During the last year, Professor John Ruple coauthored Bears Ears National Monument—An Ongoing Effort to Protect Heritage on a Landscape Scale in the forthcoming book Pushing Boundaries (Univ. Press of Colo. 2019). He also authored chapters on public land management, as well as wilderness and national monuments in the forthcoming book The Environmental Politics and Policy of Western Public Lands (Ore. State Univ. Press 2019). His forthcoming article The Trump Administration and Lessons Not Learned from Prior National Monument Modifications, Harv. Envtl. L. Rev. (2019) reviews all prior national monument reductions by US Presidents and concludes that there is no legal or factual precedent for President Trump’s recent reductions to the Bears Ears and Grand Staircase-Escalante national monuments. In Up for Grabs—The State of Fossil Protection in (Recently) Unprotected National Monuments, Geo. Envtl. L. Rev. Online (2018), John and 3Ls Caitlin Ceci and Michael Henderson refute assertions that paleontological resources within lands removed from national monuments are adequately protected by other laws. John also authored Protected Area Conservation in the American Bar Association’s The Year in Review 2017. Collaborating with Professor Lincoln Davies, he completed a Department of Energy funded study on retrofitting coal-fired power plants to permanently sequester CO2. Their findings appear in Legal, Regulatory and Liability Assessment: CarbonSAFE Rocky Mountain Phase I (2018). Professor Ruple is currently working with Professor Robin Craig and 2L Connor Arrington on legal and institutional barriers to water resource allocation and management in Pakistan. John will travel to Islamabad in October to discuss water resource allocation with the Law & Justice Commission of Pakistan and members of the Pakistani Supreme Court. With 3L Max Williams and 2Ls Kayla Race and Nate Broadhurst, John is conducting empirical assessments of National Environmental Policy Act litigation, and of environmental impact reduction attributable to the NEPA review process.
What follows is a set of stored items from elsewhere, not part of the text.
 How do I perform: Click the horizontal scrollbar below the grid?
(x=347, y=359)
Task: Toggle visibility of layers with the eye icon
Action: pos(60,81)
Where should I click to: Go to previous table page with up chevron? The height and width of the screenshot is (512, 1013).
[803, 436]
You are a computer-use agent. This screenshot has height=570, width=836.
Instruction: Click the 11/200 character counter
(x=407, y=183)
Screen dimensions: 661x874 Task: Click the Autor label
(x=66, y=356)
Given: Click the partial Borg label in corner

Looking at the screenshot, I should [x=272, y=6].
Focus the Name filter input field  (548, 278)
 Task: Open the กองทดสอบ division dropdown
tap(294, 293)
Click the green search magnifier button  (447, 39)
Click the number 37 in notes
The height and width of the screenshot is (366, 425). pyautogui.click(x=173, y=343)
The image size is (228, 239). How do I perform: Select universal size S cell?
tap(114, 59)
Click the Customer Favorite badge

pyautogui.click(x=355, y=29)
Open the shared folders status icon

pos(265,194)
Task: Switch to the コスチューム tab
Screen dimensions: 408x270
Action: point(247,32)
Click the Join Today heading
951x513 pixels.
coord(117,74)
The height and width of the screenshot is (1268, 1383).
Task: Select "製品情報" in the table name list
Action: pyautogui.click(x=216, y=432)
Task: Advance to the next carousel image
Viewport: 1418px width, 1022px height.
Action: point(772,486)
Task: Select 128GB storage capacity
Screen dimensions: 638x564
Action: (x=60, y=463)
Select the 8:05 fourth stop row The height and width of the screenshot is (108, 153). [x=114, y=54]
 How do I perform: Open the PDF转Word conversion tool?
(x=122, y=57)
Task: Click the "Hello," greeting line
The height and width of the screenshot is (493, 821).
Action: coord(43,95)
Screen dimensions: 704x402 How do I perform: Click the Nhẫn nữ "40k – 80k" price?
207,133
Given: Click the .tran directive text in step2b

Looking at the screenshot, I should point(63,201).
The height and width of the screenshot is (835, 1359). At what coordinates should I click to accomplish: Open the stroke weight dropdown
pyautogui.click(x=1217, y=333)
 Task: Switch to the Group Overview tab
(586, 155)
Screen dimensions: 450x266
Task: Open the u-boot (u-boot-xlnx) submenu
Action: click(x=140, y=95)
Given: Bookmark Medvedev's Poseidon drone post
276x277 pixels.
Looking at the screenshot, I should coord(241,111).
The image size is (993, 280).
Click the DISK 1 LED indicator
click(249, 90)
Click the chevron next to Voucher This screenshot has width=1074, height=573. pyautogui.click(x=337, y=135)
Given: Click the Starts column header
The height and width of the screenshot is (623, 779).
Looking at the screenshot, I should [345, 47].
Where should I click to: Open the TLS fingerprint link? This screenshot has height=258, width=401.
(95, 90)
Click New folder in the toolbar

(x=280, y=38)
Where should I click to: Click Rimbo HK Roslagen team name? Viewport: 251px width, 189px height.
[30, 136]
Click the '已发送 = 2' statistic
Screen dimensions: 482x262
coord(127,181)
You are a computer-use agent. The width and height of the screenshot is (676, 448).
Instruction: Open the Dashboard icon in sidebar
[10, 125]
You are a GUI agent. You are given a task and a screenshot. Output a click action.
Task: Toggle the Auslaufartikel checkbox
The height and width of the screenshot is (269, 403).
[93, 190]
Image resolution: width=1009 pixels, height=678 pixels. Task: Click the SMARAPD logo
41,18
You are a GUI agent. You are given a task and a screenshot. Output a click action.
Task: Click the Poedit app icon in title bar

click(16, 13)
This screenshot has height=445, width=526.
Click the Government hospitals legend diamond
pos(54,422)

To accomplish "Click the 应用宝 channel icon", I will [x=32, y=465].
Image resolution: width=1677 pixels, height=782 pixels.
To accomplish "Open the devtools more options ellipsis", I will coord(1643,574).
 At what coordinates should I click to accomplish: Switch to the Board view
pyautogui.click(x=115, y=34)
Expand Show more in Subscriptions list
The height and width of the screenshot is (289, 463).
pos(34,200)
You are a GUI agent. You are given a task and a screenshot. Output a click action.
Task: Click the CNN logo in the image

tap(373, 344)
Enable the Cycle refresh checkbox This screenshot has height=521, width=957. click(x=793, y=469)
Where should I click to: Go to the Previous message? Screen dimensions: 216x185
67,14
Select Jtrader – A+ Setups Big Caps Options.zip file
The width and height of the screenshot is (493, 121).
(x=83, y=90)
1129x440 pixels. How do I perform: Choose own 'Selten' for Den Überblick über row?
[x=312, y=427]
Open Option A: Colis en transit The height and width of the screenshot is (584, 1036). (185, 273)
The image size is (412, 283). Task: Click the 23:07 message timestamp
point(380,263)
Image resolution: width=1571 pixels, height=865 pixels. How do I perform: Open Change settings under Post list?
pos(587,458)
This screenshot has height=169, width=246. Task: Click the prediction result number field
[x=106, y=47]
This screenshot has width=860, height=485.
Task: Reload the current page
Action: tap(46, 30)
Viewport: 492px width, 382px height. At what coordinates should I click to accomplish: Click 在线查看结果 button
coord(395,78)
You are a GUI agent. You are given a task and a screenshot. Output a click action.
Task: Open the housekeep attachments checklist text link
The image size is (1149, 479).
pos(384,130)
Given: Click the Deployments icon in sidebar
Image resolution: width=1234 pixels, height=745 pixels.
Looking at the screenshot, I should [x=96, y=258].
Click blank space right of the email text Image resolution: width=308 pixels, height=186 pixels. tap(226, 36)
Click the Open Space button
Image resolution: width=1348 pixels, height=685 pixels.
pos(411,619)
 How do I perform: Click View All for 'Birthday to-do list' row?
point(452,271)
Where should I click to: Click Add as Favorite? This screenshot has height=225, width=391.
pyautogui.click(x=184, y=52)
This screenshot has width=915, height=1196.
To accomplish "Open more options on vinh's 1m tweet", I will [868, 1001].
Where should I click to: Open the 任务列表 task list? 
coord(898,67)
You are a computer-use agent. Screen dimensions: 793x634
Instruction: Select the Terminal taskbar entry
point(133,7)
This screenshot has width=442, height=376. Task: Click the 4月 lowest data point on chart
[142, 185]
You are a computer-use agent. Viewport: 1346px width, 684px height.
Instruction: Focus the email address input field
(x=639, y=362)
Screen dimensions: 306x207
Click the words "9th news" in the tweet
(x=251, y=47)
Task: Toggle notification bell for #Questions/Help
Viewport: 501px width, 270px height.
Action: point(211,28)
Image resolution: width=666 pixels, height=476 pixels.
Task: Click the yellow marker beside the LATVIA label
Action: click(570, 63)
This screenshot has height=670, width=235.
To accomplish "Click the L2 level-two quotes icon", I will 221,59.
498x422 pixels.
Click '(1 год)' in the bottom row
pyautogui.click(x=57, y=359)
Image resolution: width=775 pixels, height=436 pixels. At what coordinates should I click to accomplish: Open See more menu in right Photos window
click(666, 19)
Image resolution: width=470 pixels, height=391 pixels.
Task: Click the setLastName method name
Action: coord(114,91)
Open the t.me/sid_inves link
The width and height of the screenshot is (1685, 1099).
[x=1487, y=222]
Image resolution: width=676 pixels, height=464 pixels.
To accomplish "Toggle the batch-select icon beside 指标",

In collaboration with Geography Professor Phoebe McNeally and 3L Michael Henderson, John in working on a US Forest Service funded study of legal challenges to national forest system planning efforts. In his free time, John volunteers on the Board of Directors for Friends of Cedar Mesa, which recently opened a privately funded visitor education center at the gateway to the Bears Ears National Monument.